Segnalo l'uscita di questo mio volume sul rapporto tra postmodernità e cristianesimo in prospettiva teologico fondamentale. Il titolo è: Quel che resta della ragione. Sul senso di una nemesi storica per la dicibilità della fede nella congiuntura postmoderna, Youcanprint, Tricase (LE) 2016, 166p, 14 euro.

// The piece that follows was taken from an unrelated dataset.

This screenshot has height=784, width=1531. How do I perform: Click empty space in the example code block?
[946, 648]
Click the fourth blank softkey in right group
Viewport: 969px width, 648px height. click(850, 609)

Il volume è disponibile sugli store on line e ordinabile nelle librerie

 

 Inserisco il testo della premessa

 

 

Il titolo dato al volume chiarisce tanto quello che queste pagine non vogliono essere quanto quello che si propongono sommessamente di essere.

Anzitutto le riflessioni che seguono non hanno la pretesa di essere esaustive della situazione contemporanea e tanto meno di indicare strategie di carattere pastorale per la comunicazione e la trasmissione della fede nel contesto odierno in cui non solo l'accoglienza ma la stessa dicibilità della rivelazione cristiana si rivela altamente complicata. Rifuggendo da slogan eviteremo, per quanto possibile, di limitarci ad enunciare piste che tocca sempre agli altri percorrere. L'orizzonte sarà quello teologico-fondamentale, ovvero un'analisi del contesto (auditus temporis) per individuarne simpateticamente le ricchezze e profeticamente le problematicità in vista di "dissodare" il terreno per "rendere ragione della speranza", muovendo verso quello che, dal mio modesto punto di vista, rimane oggi la vera quaestio ultima, non chiarire e affrontare la quale lascia sospeso tutto il resto o affidato all'estro di improbabili o geniali strategie pastorali il confrontarsi con la res.

Per questo motivo il volume è diviso in due parti. La prima rap-presenta una ricognizione circa il senso della postmodernità che, al di là dell'acceso e irrisolto conflitto delle interpretazioni, rimane il termine che raccoglie più consenso quando si tratta di dare un nome alla contemporaneità liquida, complessa, frammentata e quindi altamente sfuggente alla "presa" dei concetti. In questa prima parte scorreranno considerazioni di carattere generale a cui si affiancherà la presentazione di alcune "auctoritates" (Lyotard, Vattimo, Habermas) e infine di alcuni fenomeni di ritorno ovvero il neopaganesimo e, appunto, il cosiddetto amebico e ambiguo ritorno del sacro.

La chiarificazione sufficiente (per quanto non esaustiva) del con-testo costituirà l'humus necessario sul quale innestare le sottolineature teologico-fondamentali che si incontreranno nella seconda parte. Riprese sinteticamente positività e criticità del post-moderno si cercherà di approcciare la vera posta in gioco, ovvero la crisi della ragione nella postmodernità e la necessità di ritrovarla oltre le derive ideologiche moder-ne, oltre le tragedie delle ideologie, restituendo alla ragione quel ruolo decisivo nella vita declinandola come domanda di senso oltre la proclamata irrilevanza non solo del senso ma della stessa interrogazione sul senso.

Rifuggendo quanto più possibile da letture apocalittiche del postmoderno o infarcite di quell'irenismo buonista che non promuove il dialogo ma accresce le distanze ammantandole di referente rispetto (o di-sprezzo), evidenzieremo le questioni che a mio parere spesso "stanno a monte", dietro gli epifenomeni che non andrebbero sempre considerati come insuperabili nel loro mero darsi ma compresi nella ragione (più o meno ultima) della loro scaturigine.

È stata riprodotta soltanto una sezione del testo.